▶ [Dataset records]:
------------------------------------------------

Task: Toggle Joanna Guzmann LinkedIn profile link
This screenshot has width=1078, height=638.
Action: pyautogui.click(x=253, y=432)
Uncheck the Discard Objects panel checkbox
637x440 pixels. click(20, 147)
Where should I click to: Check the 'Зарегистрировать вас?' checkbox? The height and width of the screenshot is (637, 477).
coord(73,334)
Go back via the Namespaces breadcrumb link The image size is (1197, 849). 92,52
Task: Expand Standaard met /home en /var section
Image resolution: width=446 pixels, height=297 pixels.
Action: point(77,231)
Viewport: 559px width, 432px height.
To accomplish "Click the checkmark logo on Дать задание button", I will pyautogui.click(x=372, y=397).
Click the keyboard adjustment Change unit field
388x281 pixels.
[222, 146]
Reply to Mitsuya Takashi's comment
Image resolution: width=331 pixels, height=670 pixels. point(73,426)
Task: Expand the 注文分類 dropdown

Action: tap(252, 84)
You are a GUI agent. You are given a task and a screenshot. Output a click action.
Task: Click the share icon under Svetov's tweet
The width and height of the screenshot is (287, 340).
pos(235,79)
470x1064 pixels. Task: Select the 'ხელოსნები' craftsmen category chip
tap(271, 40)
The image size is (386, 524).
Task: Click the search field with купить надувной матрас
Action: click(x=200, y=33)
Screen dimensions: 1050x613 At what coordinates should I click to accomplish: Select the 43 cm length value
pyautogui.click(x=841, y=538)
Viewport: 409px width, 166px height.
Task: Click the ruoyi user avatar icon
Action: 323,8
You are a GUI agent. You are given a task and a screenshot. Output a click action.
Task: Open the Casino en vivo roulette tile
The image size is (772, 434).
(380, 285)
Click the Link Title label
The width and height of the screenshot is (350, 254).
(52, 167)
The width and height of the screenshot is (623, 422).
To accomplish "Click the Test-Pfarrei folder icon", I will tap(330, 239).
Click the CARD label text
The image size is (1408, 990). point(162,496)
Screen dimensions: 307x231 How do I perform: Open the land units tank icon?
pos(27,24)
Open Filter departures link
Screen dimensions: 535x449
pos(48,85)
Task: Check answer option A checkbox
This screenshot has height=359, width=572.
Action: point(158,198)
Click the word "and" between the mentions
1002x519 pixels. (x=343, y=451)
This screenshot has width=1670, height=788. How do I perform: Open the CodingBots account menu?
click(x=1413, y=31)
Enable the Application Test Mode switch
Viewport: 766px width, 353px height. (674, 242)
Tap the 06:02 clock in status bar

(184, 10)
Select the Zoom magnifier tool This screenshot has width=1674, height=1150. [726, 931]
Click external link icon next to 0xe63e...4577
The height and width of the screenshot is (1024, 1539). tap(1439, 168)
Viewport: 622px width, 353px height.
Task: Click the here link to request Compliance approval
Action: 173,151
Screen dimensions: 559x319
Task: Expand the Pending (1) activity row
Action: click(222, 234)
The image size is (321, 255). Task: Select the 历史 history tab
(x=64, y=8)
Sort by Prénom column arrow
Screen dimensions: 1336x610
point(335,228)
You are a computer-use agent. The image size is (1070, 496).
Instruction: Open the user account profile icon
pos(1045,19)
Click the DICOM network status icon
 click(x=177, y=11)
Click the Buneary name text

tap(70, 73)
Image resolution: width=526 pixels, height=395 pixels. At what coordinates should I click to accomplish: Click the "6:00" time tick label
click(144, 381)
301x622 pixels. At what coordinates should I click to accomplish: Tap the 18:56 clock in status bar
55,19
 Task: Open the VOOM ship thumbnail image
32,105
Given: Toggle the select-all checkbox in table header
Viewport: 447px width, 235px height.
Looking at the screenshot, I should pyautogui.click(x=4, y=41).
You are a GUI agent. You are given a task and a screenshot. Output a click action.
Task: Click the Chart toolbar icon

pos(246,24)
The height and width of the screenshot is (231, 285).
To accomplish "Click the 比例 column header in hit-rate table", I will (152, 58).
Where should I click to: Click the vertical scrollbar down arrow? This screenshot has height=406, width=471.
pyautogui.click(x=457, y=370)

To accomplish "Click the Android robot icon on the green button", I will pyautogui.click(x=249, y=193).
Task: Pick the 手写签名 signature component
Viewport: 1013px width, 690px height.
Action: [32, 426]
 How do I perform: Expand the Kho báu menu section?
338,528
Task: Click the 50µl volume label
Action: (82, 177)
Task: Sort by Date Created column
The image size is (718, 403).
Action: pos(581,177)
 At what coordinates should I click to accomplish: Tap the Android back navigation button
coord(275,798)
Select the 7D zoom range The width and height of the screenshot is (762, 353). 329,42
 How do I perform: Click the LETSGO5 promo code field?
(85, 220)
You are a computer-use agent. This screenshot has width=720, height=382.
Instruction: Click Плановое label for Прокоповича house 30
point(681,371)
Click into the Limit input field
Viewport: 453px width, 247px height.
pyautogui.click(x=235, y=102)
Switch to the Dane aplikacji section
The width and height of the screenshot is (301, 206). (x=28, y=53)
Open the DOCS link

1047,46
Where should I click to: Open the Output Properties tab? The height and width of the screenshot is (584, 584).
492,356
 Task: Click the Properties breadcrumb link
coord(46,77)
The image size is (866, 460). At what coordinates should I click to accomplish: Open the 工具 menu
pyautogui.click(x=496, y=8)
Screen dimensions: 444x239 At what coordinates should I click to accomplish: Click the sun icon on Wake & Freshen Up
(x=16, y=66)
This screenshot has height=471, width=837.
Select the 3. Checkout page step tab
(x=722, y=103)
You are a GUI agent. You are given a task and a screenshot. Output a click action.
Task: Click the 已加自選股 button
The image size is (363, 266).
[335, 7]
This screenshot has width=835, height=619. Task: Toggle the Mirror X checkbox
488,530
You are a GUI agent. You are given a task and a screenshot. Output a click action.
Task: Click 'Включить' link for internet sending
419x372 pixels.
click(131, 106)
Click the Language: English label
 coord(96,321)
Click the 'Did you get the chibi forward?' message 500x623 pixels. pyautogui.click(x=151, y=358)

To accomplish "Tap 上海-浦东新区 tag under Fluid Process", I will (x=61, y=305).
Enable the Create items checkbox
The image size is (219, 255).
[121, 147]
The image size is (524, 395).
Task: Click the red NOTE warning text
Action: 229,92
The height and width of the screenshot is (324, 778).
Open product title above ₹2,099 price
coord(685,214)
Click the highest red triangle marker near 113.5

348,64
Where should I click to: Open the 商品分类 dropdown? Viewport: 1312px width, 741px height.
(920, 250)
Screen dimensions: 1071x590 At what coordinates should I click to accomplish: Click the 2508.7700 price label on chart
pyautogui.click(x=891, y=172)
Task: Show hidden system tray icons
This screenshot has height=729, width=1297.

------------------------------------------------

Reproduce the records in full, exactly as written.

Task: Toggle Joanna Guzmann LinkedIn profile link
This screenshot has width=1078, height=638.
Action: pyautogui.click(x=253, y=432)
Uncheck the Discard Objects panel checkbox
637x440 pixels. click(20, 147)
Where should I click to: Check the 'Зарегистрировать вас?' checkbox? The height and width of the screenshot is (637, 477).
coord(73,334)
Go back via the Namespaces breadcrumb link The image size is (1197, 849). 92,52
Task: Expand Standaard met /home en /var section
Image resolution: width=446 pixels, height=297 pixels.
Action: point(77,231)
Viewport: 559px width, 432px height.
To accomplish "Click the checkmark logo on Дать задание button", I will pyautogui.click(x=372, y=397).
Click the keyboard adjustment Change unit field
388x281 pixels.
[222, 146]
Reply to Mitsuya Takashi's comment
Image resolution: width=331 pixels, height=670 pixels. point(73,426)
Task: Expand the 注文分類 dropdown

Action: tap(252, 84)
You are a GUI agent. You are given a task and a screenshot. Output a click action.
Task: Click the share icon under Svetov's tweet
The width and height of the screenshot is (287, 340).
pos(235,79)
470x1064 pixels. Task: Select the 'ხელოსნები' craftsmen category chip
tap(271, 40)
The image size is (386, 524).
Task: Click the search field with купить надувной матрас
Action: click(x=200, y=33)
Screen dimensions: 1050x613 At what coordinates should I click to accomplish: Select the 43 cm length value
pyautogui.click(x=841, y=538)
Viewport: 409px width, 166px height.
Task: Click the ruoyi user avatar icon
Action: 323,8
You are a GUI agent. You are given a task and a screenshot. Output a click action.
Task: Open the Casino en vivo roulette tile
The image size is (772, 434).
(380, 285)
Click the Link Title label
The width and height of the screenshot is (350, 254).
(52, 167)
The width and height of the screenshot is (623, 422).
To accomplish "Click the Test-Pfarrei folder icon", I will tap(330, 239).
Click the CARD label text
The image size is (1408, 990). point(162,496)
Screen dimensions: 307x231 How do I perform: Open the land units tank icon?
pos(27,24)
Open Filter departures link
Screen dimensions: 535x449
pos(48,85)
Task: Check answer option A checkbox
This screenshot has height=359, width=572.
Action: point(158,198)
Click the word "and" between the mentions
1002x519 pixels. (x=343, y=451)
This screenshot has width=1670, height=788. How do I perform: Open the CodingBots account menu?
click(x=1413, y=31)
Enable the Application Test Mode switch
Viewport: 766px width, 353px height. (674, 242)
Tap the 06:02 clock in status bar

(184, 10)
Select the Zoom magnifier tool This screenshot has width=1674, height=1150. [726, 931]
Click external link icon next to 0xe63e...4577
The height and width of the screenshot is (1024, 1539). tap(1439, 168)
Viewport: 622px width, 353px height.
Task: Click the here link to request Compliance approval
Action: 173,151
Screen dimensions: 559x319
Task: Expand the Pending (1) activity row
Action: click(222, 234)
The image size is (321, 255). Task: Select the 历史 history tab
(x=64, y=8)
Sort by Prénom column arrow
Screen dimensions: 1336x610
point(335,228)
You are a computer-use agent. The image size is (1070, 496).
Instruction: Open the user account profile icon
pos(1045,19)
Click the DICOM network status icon
 click(x=177, y=11)
Click the Buneary name text

tap(70, 73)
Image resolution: width=526 pixels, height=395 pixels. At what coordinates should I click to accomplish: Click the "6:00" time tick label
click(144, 381)
301x622 pixels. At what coordinates should I click to accomplish: Tap the 18:56 clock in status bar
55,19
 Task: Open the VOOM ship thumbnail image
32,105
Given: Toggle the select-all checkbox in table header
Viewport: 447px width, 235px height.
Looking at the screenshot, I should pyautogui.click(x=4, y=41).
You are a GUI agent. You are given a task and a screenshot. Output a click action.
Task: Click the Chart toolbar icon

pos(246,24)
The height and width of the screenshot is (231, 285).
To accomplish "Click the 比例 column header in hit-rate table", I will (152, 58).
Where should I click to: Click the vertical scrollbar down arrow? This screenshot has height=406, width=471.
pyautogui.click(x=457, y=370)

To accomplish "Click the Android robot icon on the green button", I will pyautogui.click(x=249, y=193).
Task: Pick the 手写签名 signature component
Viewport: 1013px width, 690px height.
Action: [32, 426]
 How do I perform: Expand the Kho báu menu section?
338,528
Task: Click the 50µl volume label
Action: (82, 177)
Task: Sort by Date Created column
The image size is (718, 403).
Action: pos(581,177)
 At what coordinates should I click to accomplish: Tap the Android back navigation button
coord(275,798)
Select the 7D zoom range The width and height of the screenshot is (762, 353). 329,42
 How do I perform: Click the LETSGO5 promo code field?
(85, 220)
You are a computer-use agent. This screenshot has width=720, height=382.
Instruction: Click Плановое label for Прокоповича house 30
point(681,371)
Click into the Limit input field
Viewport: 453px width, 247px height.
pyautogui.click(x=235, y=102)
Switch to the Dane aplikacji section
The width and height of the screenshot is (301, 206). (x=28, y=53)
Open the DOCS link

1047,46
Where should I click to: Open the Output Properties tab? The height and width of the screenshot is (584, 584).
492,356
 Task: Click the Properties breadcrumb link
coord(46,77)
The image size is (866, 460). At what coordinates should I click to accomplish: Open the 工具 menu
pyautogui.click(x=496, y=8)
Screen dimensions: 444x239 At what coordinates should I click to accomplish: Click the sun icon on Wake & Freshen Up
(x=16, y=66)
This screenshot has height=471, width=837.
Select the 3. Checkout page step tab
(x=722, y=103)
You are a GUI agent. You are given a task and a screenshot. Output a click action.
Task: Click the 已加自選股 button
The image size is (363, 266).
[335, 7]
This screenshot has width=835, height=619. Task: Toggle the Mirror X checkbox
488,530
You are a GUI agent. You are given a task and a screenshot. Output a click action.
Task: Click 'Включить' link for internet sending
419x372 pixels.
click(131, 106)
Click the Language: English label
 coord(96,321)
Click the 'Did you get the chibi forward?' message 500x623 pixels. pyautogui.click(x=151, y=358)

To accomplish "Tap 上海-浦东新区 tag under Fluid Process", I will (x=61, y=305).
Enable the Create items checkbox
The image size is (219, 255).
[121, 147]
The image size is (524, 395).
Task: Click the red NOTE warning text
Action: 229,92
The height and width of the screenshot is (324, 778).
Open product title above ₹2,099 price
coord(685,214)
Click the highest red triangle marker near 113.5

348,64
Where should I click to: Open the 商品分类 dropdown? Viewport: 1312px width, 741px height.
(920, 250)
Screen dimensions: 1071x590 At what coordinates should I click to accomplish: Click the 2508.7700 price label on chart
pyautogui.click(x=891, y=172)
Task: Show hidden system tray icons
This screenshot has height=729, width=1297.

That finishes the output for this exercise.